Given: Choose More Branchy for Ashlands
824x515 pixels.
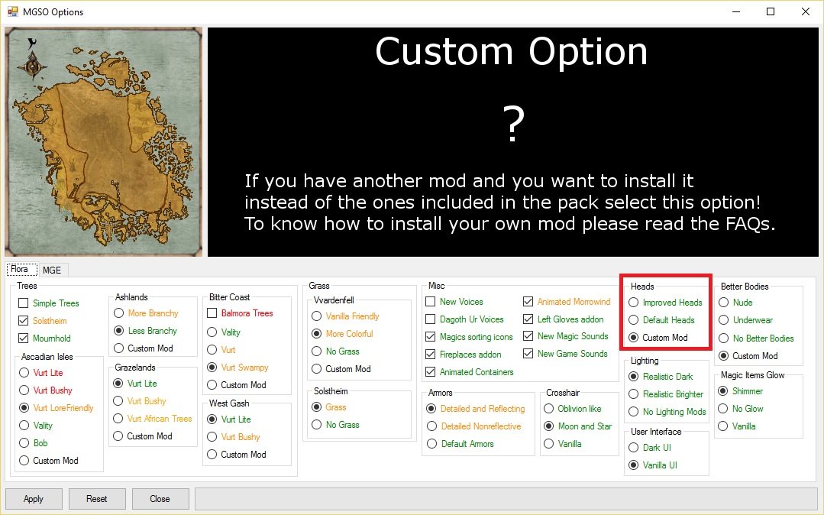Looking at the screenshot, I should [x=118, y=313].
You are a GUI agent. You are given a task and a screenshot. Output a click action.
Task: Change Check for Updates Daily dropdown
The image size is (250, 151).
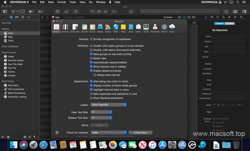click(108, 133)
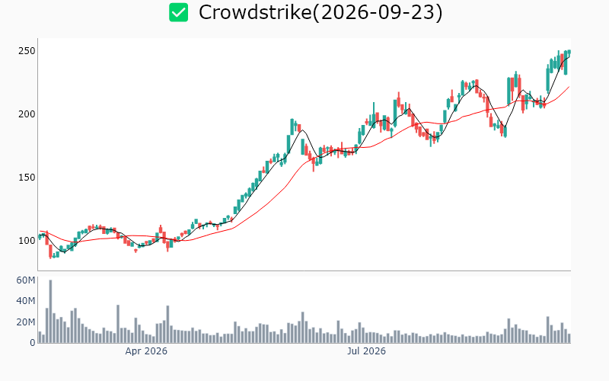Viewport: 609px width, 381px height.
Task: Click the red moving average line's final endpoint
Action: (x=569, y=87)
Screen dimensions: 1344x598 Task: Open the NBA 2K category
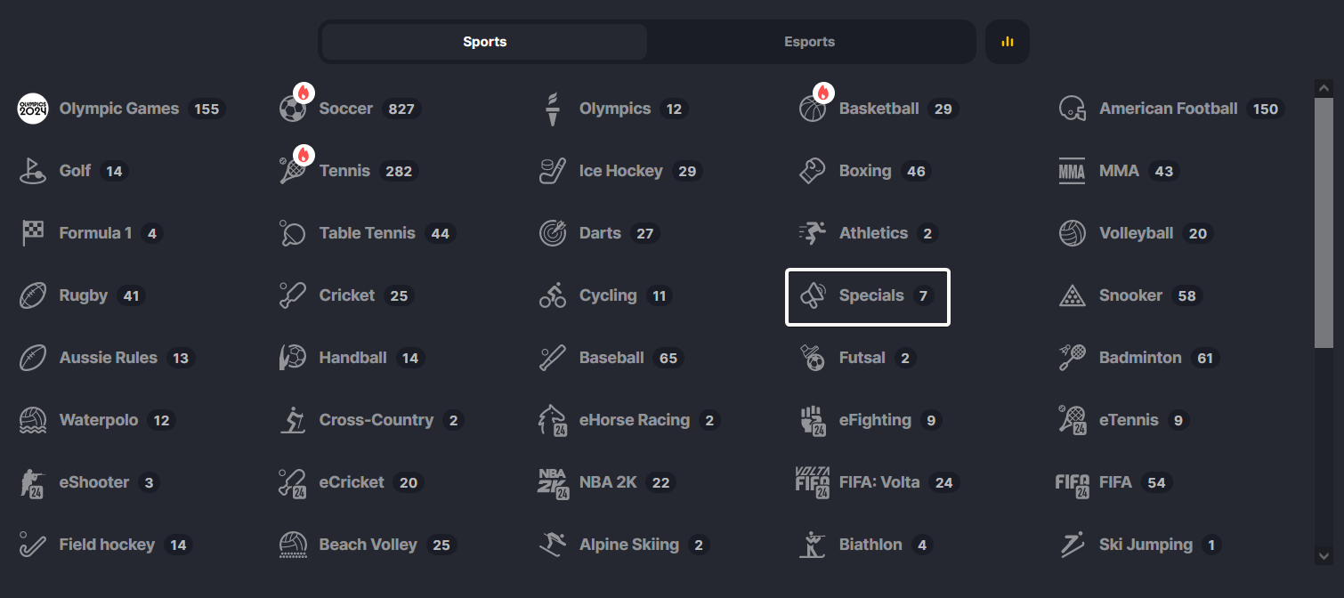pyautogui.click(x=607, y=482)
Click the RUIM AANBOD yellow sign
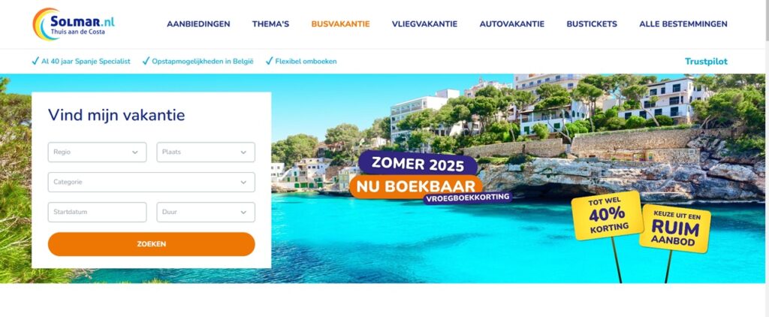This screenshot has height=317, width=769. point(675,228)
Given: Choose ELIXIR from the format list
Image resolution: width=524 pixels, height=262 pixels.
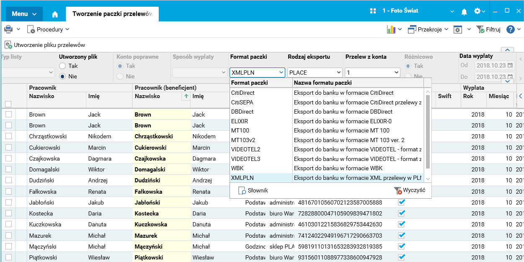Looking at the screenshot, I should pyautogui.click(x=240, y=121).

-*-

- ASSIGNMENT: Could you restate every entry above word for word, leaving out the pictures?

- EXERCISE SOLUTION:
Given: Choose More Branchy for Ashlands
824x515 pixels.
Looking at the screenshot, I should [x=118, y=313].
You are a GUI agent. You are given a task and a screenshot. Output a click action.
Task: Change Check for Updates Daily dropdown
The image size is (250, 151).
click(108, 133)
Viewport: 609px width, 381px height.
Task: Click the red moving average line's final endpoint
Action: (x=569, y=87)
Screen dimensions: 1344x598 Task: Open the NBA 2K category
pyautogui.click(x=607, y=482)
Click the RUIM AANBOD yellow sign
This screenshot has height=317, width=769. point(675,228)
Given: Choose ELIXIR from the format list
Image resolution: width=524 pixels, height=262 pixels.
Looking at the screenshot, I should pyautogui.click(x=240, y=121).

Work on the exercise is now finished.